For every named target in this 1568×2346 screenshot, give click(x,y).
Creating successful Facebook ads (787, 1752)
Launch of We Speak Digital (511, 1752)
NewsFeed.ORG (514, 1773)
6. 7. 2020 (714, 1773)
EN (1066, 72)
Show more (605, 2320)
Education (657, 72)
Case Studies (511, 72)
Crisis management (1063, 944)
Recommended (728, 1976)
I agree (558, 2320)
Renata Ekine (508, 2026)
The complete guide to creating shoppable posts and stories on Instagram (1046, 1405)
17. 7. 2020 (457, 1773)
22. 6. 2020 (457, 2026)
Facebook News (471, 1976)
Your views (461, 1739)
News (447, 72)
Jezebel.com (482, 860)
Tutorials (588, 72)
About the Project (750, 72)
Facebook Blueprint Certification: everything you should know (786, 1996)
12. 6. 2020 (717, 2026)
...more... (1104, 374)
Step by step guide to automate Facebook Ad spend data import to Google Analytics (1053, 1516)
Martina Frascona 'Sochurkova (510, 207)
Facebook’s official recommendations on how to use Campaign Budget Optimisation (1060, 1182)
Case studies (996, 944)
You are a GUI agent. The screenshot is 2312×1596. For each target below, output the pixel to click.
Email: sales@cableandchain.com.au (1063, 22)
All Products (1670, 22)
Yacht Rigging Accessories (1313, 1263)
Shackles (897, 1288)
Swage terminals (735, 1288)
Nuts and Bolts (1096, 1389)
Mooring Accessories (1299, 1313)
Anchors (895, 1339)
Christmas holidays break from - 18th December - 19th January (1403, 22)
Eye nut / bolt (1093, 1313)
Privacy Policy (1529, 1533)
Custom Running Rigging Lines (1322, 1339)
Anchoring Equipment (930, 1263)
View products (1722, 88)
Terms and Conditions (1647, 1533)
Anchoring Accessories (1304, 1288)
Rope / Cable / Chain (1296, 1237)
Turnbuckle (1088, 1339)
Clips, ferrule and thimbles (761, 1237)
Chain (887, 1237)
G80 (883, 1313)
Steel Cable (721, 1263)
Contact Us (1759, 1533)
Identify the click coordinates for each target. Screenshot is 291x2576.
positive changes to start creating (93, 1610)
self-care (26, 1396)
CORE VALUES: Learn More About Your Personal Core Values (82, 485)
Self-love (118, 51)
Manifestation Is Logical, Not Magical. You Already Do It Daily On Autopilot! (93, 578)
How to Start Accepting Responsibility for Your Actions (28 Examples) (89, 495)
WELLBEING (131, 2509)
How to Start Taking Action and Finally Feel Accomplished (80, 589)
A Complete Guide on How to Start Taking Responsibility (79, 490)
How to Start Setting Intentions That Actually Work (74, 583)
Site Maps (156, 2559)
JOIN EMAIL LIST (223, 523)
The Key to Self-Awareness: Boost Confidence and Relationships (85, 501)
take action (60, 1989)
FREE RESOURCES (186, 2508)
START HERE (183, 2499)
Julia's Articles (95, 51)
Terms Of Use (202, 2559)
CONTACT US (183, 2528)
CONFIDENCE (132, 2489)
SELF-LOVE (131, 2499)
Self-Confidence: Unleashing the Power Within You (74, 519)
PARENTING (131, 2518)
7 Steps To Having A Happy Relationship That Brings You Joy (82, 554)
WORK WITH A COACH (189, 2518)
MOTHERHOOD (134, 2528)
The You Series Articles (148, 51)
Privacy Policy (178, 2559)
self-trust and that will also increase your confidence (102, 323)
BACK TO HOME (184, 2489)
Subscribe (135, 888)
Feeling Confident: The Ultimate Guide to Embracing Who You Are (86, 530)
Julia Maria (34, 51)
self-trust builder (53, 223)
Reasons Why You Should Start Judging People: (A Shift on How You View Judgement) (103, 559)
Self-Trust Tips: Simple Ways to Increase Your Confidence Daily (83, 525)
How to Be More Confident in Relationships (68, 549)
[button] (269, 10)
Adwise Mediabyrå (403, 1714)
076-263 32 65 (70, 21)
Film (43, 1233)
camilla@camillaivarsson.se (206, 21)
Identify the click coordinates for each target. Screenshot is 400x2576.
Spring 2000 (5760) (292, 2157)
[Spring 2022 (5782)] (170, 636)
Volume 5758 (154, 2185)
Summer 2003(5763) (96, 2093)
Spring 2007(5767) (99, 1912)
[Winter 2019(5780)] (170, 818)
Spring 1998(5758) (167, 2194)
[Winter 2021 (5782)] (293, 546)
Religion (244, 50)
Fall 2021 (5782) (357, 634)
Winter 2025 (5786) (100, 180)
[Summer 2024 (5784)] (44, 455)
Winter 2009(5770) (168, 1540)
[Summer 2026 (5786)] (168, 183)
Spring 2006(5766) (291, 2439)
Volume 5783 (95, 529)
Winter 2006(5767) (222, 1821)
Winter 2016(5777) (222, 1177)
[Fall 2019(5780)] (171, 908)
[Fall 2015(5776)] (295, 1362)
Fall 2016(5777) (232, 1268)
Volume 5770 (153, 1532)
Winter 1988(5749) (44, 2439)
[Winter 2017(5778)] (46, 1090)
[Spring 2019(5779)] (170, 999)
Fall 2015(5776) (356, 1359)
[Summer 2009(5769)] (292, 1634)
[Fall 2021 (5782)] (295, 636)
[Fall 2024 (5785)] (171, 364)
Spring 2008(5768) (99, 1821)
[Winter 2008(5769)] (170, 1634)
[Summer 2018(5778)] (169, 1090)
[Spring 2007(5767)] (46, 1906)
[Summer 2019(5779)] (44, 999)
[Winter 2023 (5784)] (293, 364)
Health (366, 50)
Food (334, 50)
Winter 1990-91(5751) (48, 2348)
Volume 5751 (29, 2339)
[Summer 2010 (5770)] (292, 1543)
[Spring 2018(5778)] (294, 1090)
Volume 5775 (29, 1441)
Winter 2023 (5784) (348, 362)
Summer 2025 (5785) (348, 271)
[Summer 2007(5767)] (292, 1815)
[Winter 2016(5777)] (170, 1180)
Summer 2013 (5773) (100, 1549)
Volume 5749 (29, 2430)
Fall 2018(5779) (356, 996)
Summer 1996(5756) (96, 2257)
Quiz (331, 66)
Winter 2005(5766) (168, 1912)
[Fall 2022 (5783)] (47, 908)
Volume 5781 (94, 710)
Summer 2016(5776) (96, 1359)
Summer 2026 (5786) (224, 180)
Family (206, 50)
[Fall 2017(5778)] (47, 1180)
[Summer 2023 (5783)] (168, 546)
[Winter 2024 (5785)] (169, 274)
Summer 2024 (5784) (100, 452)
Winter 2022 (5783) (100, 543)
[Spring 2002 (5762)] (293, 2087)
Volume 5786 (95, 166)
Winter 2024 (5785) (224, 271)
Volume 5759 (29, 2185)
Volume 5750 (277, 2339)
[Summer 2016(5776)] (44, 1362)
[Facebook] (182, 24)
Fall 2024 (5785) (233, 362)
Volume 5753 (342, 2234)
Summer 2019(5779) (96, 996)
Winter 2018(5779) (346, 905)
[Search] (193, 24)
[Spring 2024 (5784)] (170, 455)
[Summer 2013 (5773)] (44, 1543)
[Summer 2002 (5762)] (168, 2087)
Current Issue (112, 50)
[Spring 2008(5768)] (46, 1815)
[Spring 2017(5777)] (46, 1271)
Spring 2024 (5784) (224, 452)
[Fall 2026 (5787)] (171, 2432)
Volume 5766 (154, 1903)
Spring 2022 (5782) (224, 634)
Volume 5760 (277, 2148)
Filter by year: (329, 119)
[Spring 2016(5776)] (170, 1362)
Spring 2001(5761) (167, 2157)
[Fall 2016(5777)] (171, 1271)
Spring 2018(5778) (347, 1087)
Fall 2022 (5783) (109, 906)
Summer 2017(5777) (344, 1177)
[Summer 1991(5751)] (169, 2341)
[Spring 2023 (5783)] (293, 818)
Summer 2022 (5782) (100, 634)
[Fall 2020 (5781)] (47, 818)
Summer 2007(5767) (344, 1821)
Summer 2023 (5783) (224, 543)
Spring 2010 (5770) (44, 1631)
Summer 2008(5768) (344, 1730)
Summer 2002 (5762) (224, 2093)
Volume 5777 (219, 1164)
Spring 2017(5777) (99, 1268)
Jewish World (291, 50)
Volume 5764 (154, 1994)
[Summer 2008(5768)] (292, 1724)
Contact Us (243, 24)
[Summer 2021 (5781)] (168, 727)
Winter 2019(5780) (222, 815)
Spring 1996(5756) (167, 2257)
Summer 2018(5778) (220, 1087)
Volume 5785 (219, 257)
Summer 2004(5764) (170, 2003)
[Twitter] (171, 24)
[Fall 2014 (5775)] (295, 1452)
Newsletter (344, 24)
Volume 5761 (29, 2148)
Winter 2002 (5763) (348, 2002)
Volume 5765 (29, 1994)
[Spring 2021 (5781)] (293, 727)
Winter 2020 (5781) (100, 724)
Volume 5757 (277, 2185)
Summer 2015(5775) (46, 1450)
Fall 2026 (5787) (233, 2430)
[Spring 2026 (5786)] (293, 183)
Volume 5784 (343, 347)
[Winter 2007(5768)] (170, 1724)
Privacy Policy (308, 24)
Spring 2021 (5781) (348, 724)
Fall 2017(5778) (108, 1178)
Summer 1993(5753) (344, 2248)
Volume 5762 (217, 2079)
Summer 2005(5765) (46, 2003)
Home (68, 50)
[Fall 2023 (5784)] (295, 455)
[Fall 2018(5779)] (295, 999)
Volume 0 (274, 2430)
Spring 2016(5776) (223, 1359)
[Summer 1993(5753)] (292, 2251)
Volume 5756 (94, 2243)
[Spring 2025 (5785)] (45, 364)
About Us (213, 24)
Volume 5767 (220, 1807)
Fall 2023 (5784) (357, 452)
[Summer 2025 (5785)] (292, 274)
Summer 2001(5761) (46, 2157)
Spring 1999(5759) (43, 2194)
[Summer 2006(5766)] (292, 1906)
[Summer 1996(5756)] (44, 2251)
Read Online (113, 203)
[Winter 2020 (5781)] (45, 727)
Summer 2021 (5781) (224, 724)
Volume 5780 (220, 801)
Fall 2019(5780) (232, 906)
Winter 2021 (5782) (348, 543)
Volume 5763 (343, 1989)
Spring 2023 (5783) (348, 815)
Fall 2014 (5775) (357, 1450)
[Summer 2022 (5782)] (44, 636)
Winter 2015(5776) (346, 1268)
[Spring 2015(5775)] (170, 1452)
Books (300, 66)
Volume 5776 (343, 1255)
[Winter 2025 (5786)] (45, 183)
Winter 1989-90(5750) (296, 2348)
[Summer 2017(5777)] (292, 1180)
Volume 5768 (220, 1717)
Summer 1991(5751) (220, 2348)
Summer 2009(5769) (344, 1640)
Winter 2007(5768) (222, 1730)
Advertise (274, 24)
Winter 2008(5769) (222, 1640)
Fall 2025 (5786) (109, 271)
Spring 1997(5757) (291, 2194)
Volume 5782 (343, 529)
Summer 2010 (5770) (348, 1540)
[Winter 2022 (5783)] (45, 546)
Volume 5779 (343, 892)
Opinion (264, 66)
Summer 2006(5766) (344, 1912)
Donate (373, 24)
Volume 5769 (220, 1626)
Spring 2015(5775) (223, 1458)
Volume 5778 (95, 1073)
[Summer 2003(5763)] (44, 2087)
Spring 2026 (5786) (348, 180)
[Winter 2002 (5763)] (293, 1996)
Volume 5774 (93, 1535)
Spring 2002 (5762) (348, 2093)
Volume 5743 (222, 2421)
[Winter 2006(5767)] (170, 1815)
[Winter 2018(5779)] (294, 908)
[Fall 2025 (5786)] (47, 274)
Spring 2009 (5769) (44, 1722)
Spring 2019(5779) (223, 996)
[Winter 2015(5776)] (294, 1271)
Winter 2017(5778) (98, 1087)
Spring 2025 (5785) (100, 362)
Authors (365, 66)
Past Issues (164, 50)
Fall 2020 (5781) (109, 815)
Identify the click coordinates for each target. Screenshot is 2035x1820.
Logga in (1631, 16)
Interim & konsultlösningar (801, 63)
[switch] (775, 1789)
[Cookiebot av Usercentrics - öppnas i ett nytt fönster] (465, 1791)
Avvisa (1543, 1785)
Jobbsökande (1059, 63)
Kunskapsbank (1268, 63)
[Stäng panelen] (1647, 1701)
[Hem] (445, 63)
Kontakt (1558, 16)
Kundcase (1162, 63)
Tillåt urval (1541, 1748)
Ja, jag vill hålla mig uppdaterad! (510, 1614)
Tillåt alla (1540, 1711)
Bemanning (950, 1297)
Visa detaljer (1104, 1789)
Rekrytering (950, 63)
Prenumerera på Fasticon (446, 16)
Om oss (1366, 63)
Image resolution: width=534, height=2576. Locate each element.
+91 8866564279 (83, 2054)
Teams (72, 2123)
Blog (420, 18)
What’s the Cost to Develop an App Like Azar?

* Assignment *
Please give, as a single number with nothing added, the count of lines in the records that contain the word "target".

* Response area *
5